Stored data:
_ _ _ _ _
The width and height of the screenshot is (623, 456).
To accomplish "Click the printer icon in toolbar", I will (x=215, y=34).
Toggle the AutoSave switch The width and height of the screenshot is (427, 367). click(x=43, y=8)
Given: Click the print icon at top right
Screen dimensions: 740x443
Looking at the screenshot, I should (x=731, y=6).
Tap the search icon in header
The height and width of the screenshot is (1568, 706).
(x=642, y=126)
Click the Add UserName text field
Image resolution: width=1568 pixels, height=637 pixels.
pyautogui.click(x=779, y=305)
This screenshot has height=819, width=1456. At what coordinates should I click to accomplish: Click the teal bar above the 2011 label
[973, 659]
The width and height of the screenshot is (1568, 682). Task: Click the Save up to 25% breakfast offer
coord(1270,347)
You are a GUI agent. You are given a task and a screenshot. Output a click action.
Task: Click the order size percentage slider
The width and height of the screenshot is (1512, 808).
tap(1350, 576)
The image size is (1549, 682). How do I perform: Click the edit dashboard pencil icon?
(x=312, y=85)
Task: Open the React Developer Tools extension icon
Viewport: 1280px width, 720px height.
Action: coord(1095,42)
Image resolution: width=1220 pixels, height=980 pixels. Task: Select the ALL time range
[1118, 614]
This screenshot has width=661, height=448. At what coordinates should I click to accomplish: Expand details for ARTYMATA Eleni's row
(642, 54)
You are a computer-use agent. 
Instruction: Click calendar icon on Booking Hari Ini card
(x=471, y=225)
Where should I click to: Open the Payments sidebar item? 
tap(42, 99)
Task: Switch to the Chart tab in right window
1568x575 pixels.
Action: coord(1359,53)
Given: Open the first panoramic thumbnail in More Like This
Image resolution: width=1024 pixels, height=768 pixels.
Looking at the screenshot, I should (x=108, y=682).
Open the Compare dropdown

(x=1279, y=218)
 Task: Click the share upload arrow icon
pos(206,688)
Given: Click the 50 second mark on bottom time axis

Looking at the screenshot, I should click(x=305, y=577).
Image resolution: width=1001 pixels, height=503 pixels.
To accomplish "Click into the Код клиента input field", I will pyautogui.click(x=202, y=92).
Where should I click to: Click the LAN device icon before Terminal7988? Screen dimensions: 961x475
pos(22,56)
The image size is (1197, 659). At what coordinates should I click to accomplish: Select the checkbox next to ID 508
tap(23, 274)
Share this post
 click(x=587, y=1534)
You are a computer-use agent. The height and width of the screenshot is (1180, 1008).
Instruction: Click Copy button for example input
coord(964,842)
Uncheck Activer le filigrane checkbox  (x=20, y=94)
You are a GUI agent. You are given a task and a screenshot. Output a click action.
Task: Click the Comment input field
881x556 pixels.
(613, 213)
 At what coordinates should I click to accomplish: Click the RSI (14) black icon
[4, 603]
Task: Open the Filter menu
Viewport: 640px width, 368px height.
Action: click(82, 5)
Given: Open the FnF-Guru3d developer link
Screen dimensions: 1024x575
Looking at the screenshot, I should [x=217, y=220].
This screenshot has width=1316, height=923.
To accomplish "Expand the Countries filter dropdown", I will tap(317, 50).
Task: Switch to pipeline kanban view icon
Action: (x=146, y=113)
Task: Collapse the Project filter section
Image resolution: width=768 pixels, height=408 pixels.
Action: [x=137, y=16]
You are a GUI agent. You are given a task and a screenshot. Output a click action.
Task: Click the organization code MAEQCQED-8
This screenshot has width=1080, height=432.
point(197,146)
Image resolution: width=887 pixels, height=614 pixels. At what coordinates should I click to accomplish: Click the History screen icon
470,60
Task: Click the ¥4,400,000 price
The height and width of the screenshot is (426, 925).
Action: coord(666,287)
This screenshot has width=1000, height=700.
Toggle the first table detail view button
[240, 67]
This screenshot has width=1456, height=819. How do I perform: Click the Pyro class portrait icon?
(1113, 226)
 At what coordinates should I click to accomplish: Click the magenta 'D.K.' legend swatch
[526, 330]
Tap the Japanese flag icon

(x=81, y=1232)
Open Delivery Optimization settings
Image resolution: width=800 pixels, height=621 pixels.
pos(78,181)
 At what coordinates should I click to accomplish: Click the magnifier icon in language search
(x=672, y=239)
_ _ _ _ _
▶ TASK BRIEF: Using the records above, list each line that includes "right".

▶ OUTPUT OF THE EXERCISE:
Given: Click the print icon at top right
Task: Switch to the Chart tab in right window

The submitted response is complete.